= The problem =
A verbatim copy of every entry is required. Produce it now.

= Provided records =
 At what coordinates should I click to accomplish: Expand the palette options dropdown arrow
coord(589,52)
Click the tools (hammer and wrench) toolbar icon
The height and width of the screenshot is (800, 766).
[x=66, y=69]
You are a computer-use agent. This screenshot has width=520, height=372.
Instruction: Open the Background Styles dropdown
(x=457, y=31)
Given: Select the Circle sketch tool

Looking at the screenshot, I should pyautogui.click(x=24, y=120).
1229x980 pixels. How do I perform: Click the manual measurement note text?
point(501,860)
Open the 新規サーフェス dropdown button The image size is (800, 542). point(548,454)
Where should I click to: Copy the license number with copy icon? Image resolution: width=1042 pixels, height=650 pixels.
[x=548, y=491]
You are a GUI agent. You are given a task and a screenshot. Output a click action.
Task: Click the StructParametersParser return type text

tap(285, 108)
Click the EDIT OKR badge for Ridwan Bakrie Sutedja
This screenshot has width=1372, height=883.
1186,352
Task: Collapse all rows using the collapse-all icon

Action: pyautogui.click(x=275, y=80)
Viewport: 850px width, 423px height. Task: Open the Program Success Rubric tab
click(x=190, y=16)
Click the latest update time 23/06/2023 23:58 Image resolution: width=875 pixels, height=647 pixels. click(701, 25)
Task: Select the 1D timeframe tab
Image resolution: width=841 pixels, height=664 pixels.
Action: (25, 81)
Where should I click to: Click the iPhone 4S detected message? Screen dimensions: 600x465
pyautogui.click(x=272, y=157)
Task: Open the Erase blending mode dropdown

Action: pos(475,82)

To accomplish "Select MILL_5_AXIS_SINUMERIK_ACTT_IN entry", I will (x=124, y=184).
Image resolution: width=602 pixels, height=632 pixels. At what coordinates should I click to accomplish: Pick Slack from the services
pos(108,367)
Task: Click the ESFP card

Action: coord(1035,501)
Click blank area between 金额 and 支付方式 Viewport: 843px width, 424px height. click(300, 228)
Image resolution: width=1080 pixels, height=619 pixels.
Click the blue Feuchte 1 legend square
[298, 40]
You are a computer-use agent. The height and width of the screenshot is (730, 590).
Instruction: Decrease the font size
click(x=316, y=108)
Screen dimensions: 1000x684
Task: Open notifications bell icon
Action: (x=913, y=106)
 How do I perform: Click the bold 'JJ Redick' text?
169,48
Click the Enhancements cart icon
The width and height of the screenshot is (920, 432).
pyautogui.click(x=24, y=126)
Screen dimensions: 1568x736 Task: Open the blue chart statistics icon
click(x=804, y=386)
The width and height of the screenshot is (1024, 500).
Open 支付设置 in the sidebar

= Exercise answer =
 At what coordinates should I click to accomplish: Expand the palette options dropdown arrow
coord(589,52)
Click the tools (hammer and wrench) toolbar icon
The height and width of the screenshot is (800, 766).
[x=66, y=69]
You are a computer-use agent. This screenshot has width=520, height=372.
Instruction: Open the Background Styles dropdown
(x=457, y=31)
Given: Select the Circle sketch tool

Looking at the screenshot, I should pyautogui.click(x=24, y=120).
1229x980 pixels. How do I perform: Click the manual measurement note text?
point(501,860)
Open the 新規サーフェス dropdown button The image size is (800, 542). point(548,454)
Where should I click to: Copy the license number with copy icon? Image resolution: width=1042 pixels, height=650 pixels.
[x=548, y=491]
You are a GUI agent. You are given a task and a screenshot. Output a click action.
Task: Click the StructParametersParser return type text

tap(285, 108)
Click the EDIT OKR badge for Ridwan Bakrie Sutedja
This screenshot has width=1372, height=883.
1186,352
Task: Collapse all rows using the collapse-all icon

Action: pyautogui.click(x=275, y=80)
Viewport: 850px width, 423px height. Task: Open the Program Success Rubric tab
click(x=190, y=16)
Click the latest update time 23/06/2023 23:58 Image resolution: width=875 pixels, height=647 pixels. click(701, 25)
Task: Select the 1D timeframe tab
Image resolution: width=841 pixels, height=664 pixels.
Action: (25, 81)
Where should I click to: Click the iPhone 4S detected message? Screen dimensions: 600x465
pyautogui.click(x=272, y=157)
Task: Open the Erase blending mode dropdown

Action: pos(475,82)

To accomplish "Select MILL_5_AXIS_SINUMERIK_ACTT_IN entry", I will (x=124, y=184).
Image resolution: width=602 pixels, height=632 pixels. At what coordinates should I click to accomplish: Pick Slack from the services
pos(108,367)
Task: Click the ESFP card

Action: coord(1035,501)
Click blank area between 金额 and 支付方式 Viewport: 843px width, 424px height. click(300, 228)
Image resolution: width=1080 pixels, height=619 pixels.
Click the blue Feuchte 1 legend square
[298, 40]
You are a computer-use agent. The height and width of the screenshot is (730, 590).
Instruction: Decrease the font size
click(x=316, y=108)
Screen dimensions: 1000x684
Task: Open notifications bell icon
Action: (x=913, y=106)
 How do I perform: Click the bold 'JJ Redick' text?
169,48
Click the Enhancements cart icon
The width and height of the screenshot is (920, 432).
pyautogui.click(x=24, y=126)
Screen dimensions: 1568x736 Task: Open the blue chart statistics icon
click(x=804, y=386)
The width and height of the screenshot is (1024, 500).
Open 支付设置 in the sidebar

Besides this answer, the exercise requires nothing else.